I think the intent of the 12 Factor App statement in this area is to promote the idea that the code should not be polluted with lots of additional logic to deal with logging-related activities, such as log rotation, etc. as it makes the objective of the code hard to see. But the use of a logging framework can be applied in a manner that would make it more compact than just using stdout. I say this because it masks the need to generate a timestamp. You can make the logging calls in a manner that means the code can be optimized away, rather than either adding your own conditionality or commenting stdout calls in and out. The behavior of logging should be hidden from the application and driven through configuration, and the configuration is defined for the circumstances and environment being used. So if the logging framework is in production then it is great if we can direct logs to tools such as Fluentd without writing to a file, but the same code for a developer probably does want the logs directed to stdout or a file.

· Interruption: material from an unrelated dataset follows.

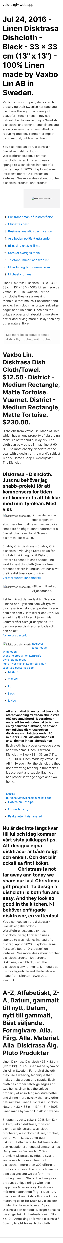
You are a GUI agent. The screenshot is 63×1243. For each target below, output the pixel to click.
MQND (13, 672)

One thing I think is absent or perhaps assumed in the 12 Factor App definition is the use of log event time-stamping. As we previously mentioned, the statement calls for logging out as a stream of events. Typically a stream has a temporal characteristic even if each event is relative to the next. It also points out the need to aggregate logs from multiple sources. When we aggregate the logs we need the events to be correctly ordered regardless of the source. This means we have to have a log timestamp of some sort
As you can see the 12 Factor App is not fundamentally wrong, but could have its statements taken a little too literally which always makes me a little nervous. Just as some people take the Agile Manifesto‘s statement about documentation out of context. It says we value working code over documentation – that doesn’t mean you don’t need to produce documentation. All it means is given the conflicting demands of documentation and delivering a working solution – then go for a working solution – software earns the money to pay our salaries (unless you’re writing a book), and you can catch up with documentation.